-- EXCERPT PROVIDED --
Going into 2019, economic growth in SSA should gather
some momentum in the year with GDP expected to expand by 3.4%. Particularly,
improved investments and diminished policy uncertainty in the large economies
together with sustained strong growth in smaller countries should support
growth in the region. Similarly, despite the headwinds from a less favorable
global economic environment, domestic factors in particular, policy reforms and
government investment should continue to boost growth in the MENA region (+20
bps YoY to 1.9%). Amongst the major risks facing SSA and MENA economies in
2019, political crisis as well as risks over the upcoming elections in various
countries is one that could be biting. Thus, the outcome of elections across
both regions could make or mar investor’s confidence in the countries as
witnessed in previous periods.

-- DATASET --
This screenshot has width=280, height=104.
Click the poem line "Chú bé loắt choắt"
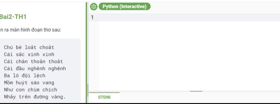(x=29, y=47)
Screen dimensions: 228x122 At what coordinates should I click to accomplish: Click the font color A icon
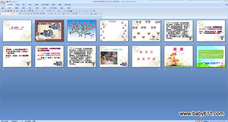click(x=64, y=14)
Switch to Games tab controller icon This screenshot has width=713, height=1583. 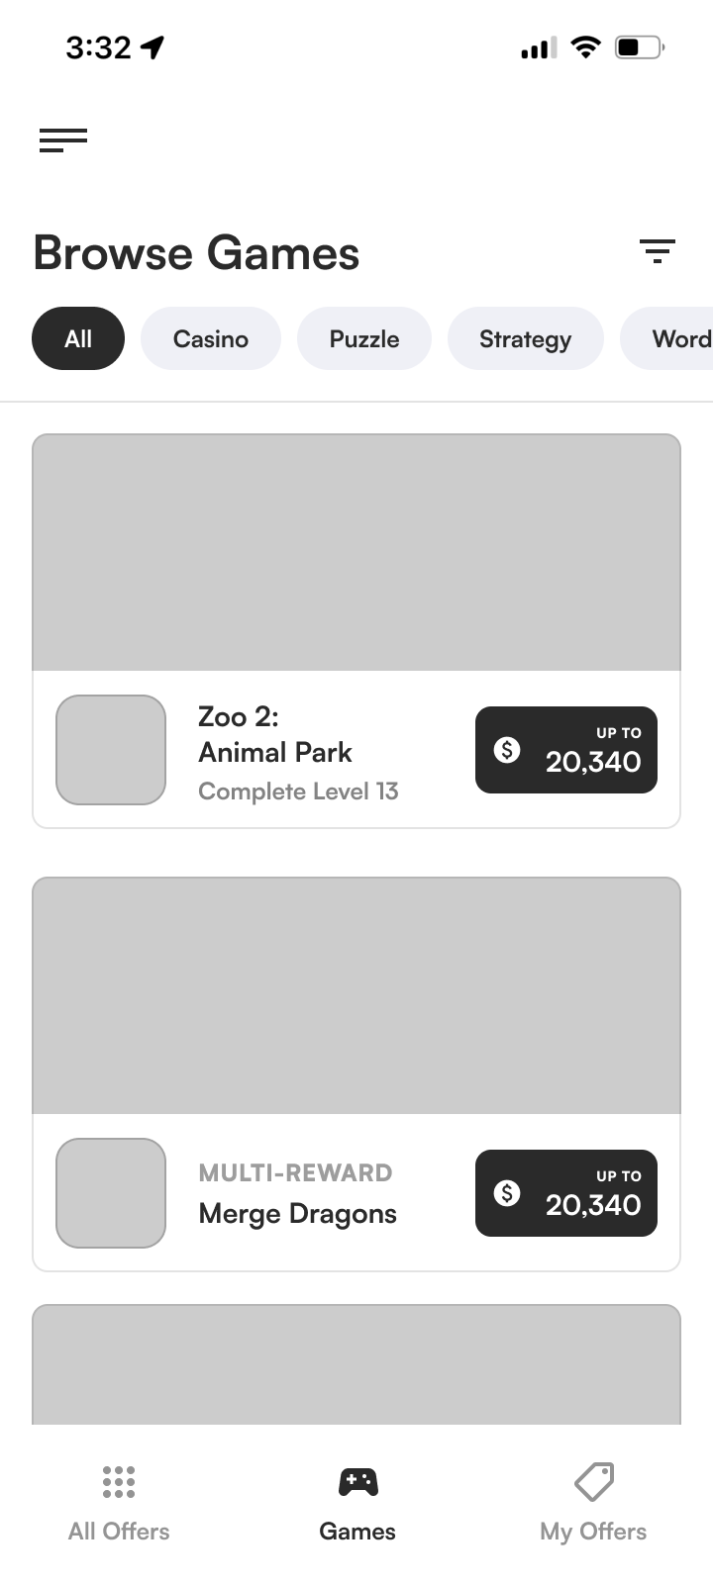[x=357, y=1482]
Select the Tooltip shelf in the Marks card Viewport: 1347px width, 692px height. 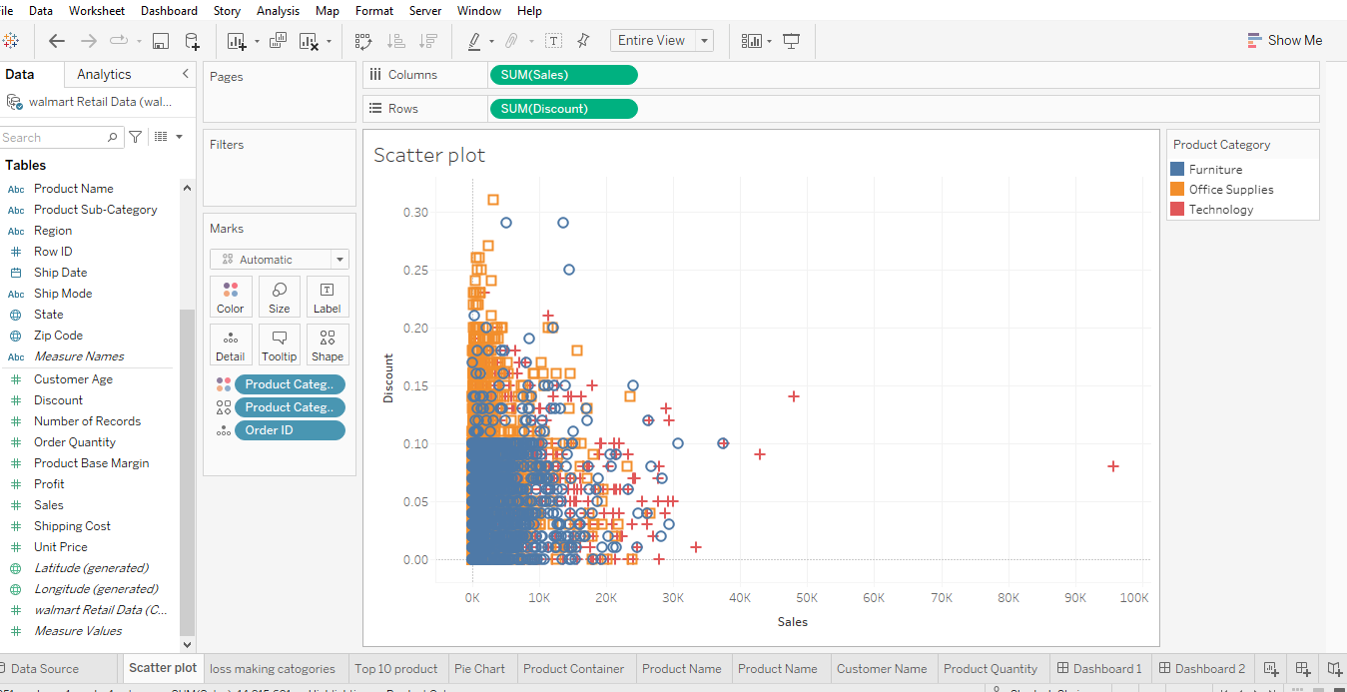pos(279,345)
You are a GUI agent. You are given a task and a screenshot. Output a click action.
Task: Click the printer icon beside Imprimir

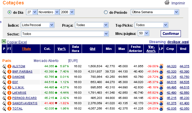click(167, 2)
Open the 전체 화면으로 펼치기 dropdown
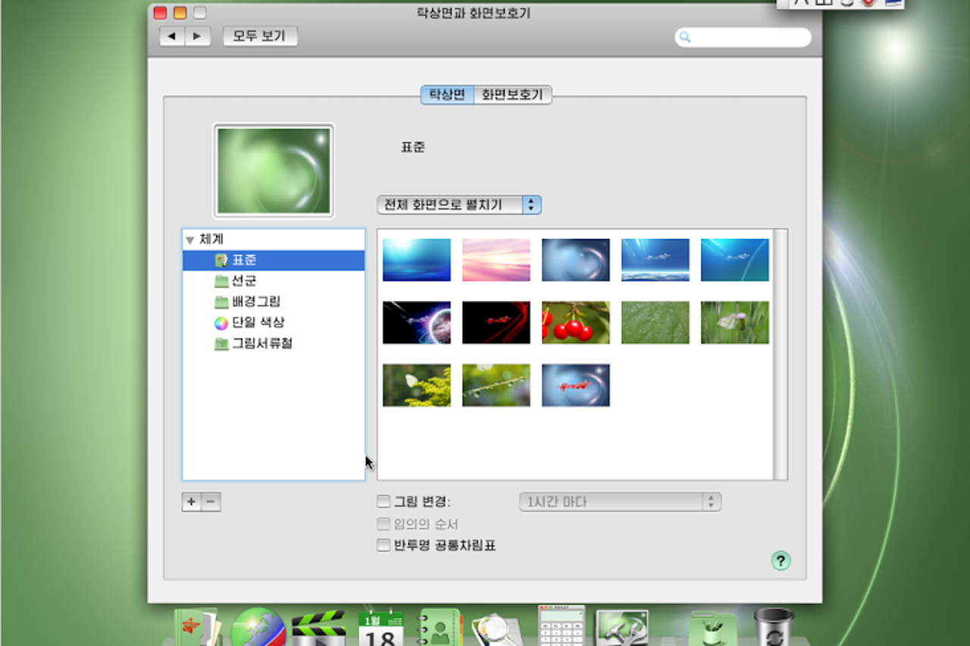Viewport: 970px width, 646px height. point(459,205)
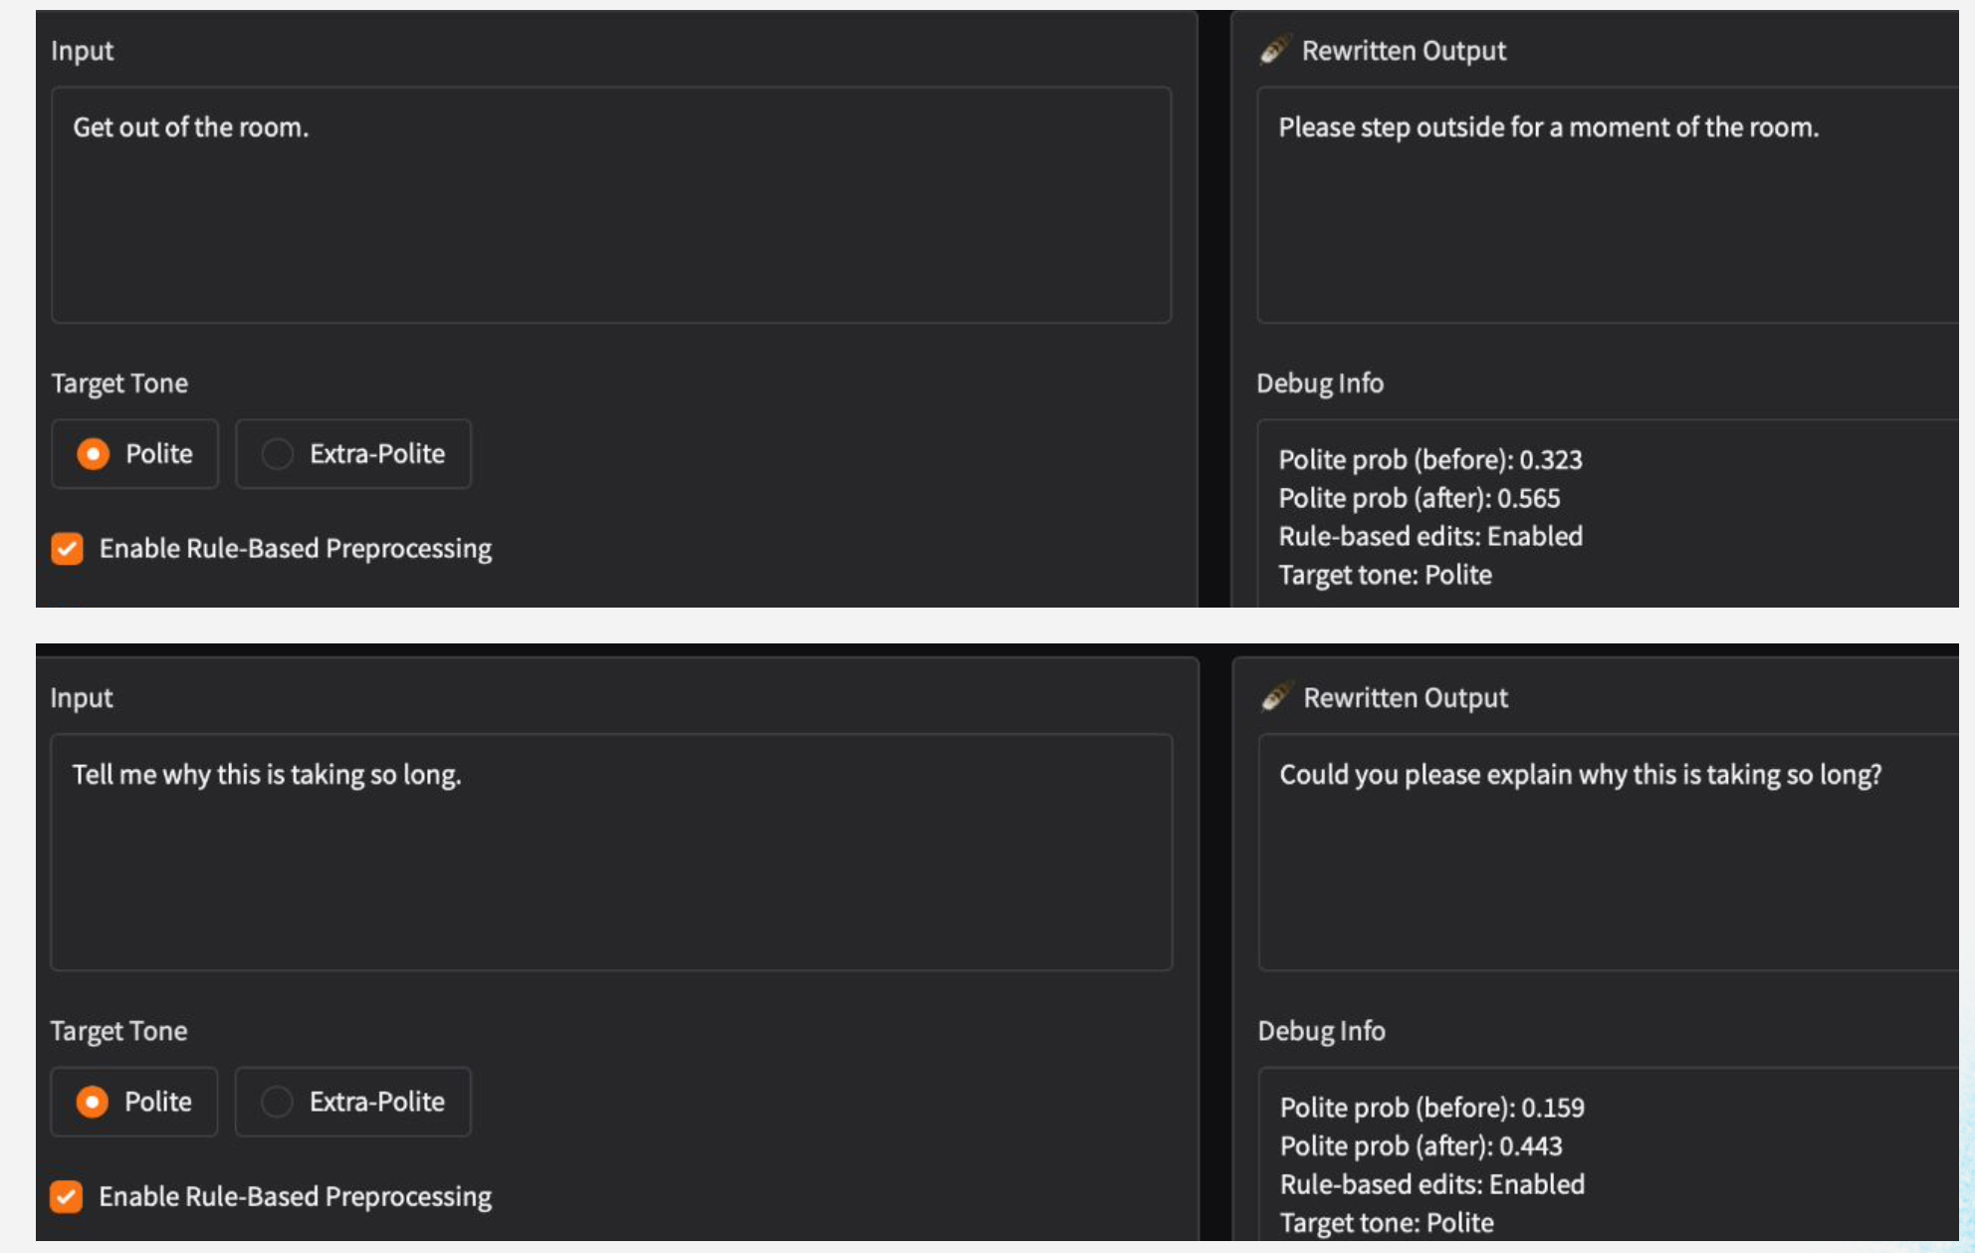Click the debug line "Polite prob (before): 0.323"
The height and width of the screenshot is (1253, 1975).
[1429, 460]
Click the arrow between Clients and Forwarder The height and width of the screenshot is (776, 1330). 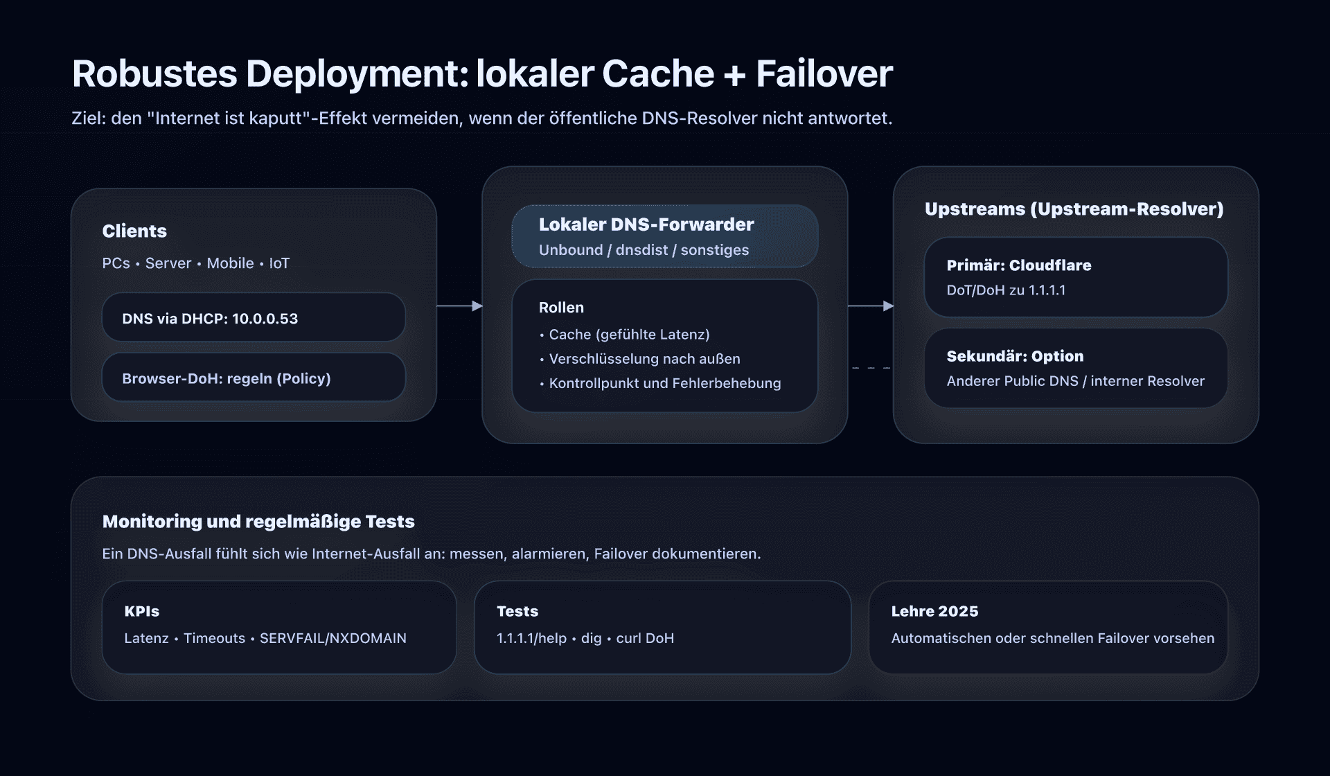coord(458,305)
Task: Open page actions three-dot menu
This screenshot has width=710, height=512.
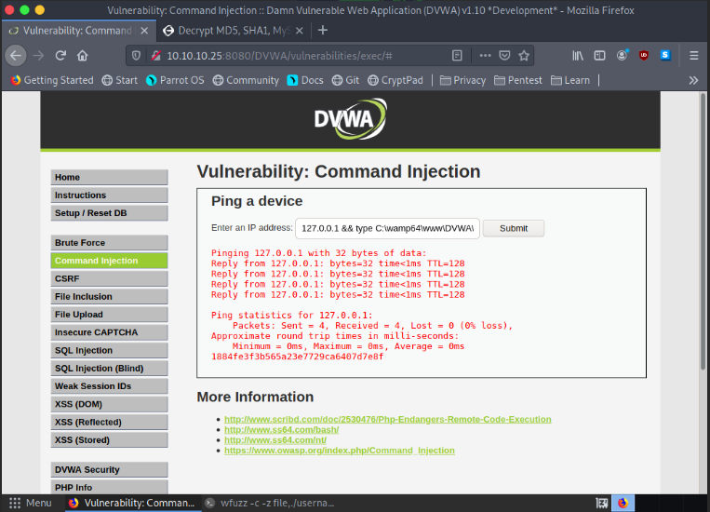Action: coord(485,55)
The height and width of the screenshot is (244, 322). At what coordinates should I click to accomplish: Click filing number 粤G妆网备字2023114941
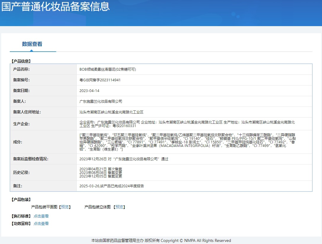(x=100, y=80)
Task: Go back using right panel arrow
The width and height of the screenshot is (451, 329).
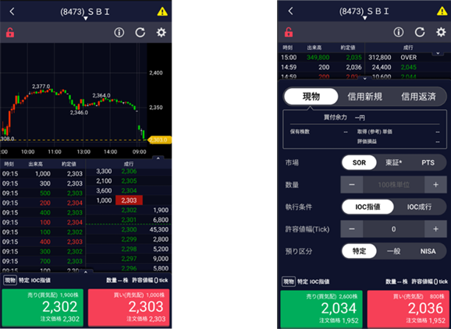Action: (x=291, y=11)
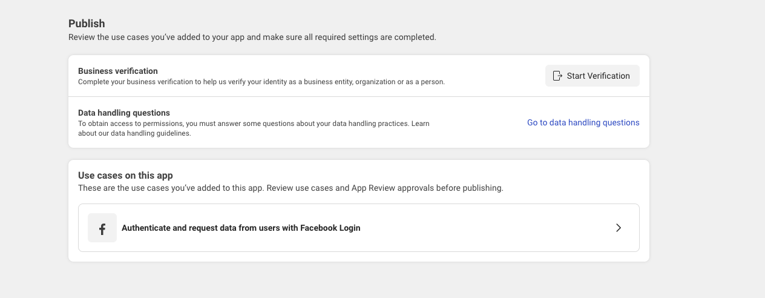Click the Data handling questions heading
The image size is (765, 298).
point(124,113)
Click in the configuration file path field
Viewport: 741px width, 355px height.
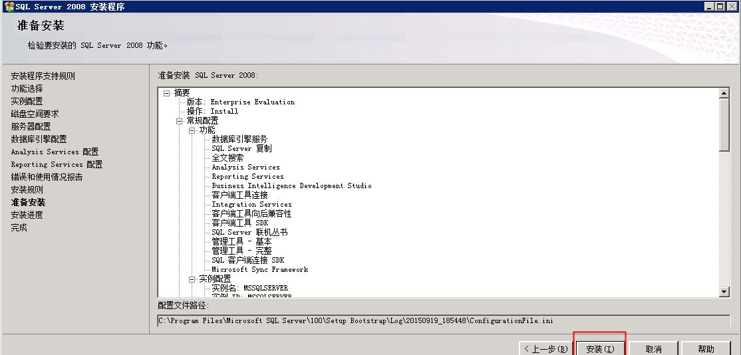439,321
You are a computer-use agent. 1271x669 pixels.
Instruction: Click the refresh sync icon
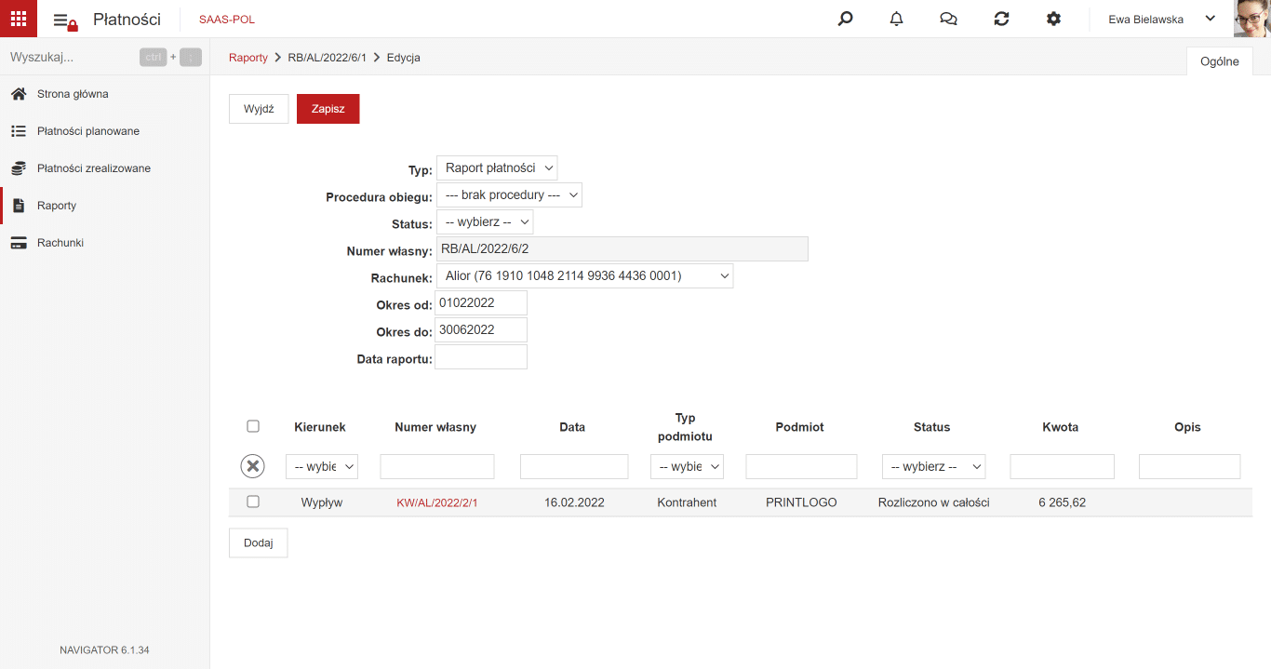tap(1001, 19)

-- LIST OF TASKS --
• A. Copy out the economic outlook passage from "Going into 2019, economic" up to and including "in previous periods.".
• B. Answer these from the economic outlook passage:
(i) By what percentage is GDP in SSA expected to expand in 2019?
(ii) What growth rate does it give for the MENA region?
(iii) What could make or mar investor confidence in the countries of both regions?
The rows aren't needed here.

-- THE REPLIES --
• A.
Going into 2019, economic growth in SSA should gather
some momentum in the year with GDP expected to expand by 3.4%. Particularly,
improved investments and diminished policy uncertainty in the large economies
together with sustained strong growth in smaller countries should support
growth in the region. Similarly, despite the headwinds from a less favorable
global economic environment, domestic factors in particular, policy reforms and
government investment should continue to boost growth in the MENA region (+20
bps YoY to 1.9%). Amongst the major risks facing SSA and MENA economies in
2019, political crisis as well as risks over the upcoming elections in various
countries is one that could be biting. Thus, the outcome of elections across
both regions could make or mar investor’s confidence in the countries as
witnessed in previous periods.

• B.
(i) 3.4%
(ii) 1.9%, up 20 bps year over year
(iii) The outcome of elections across both regions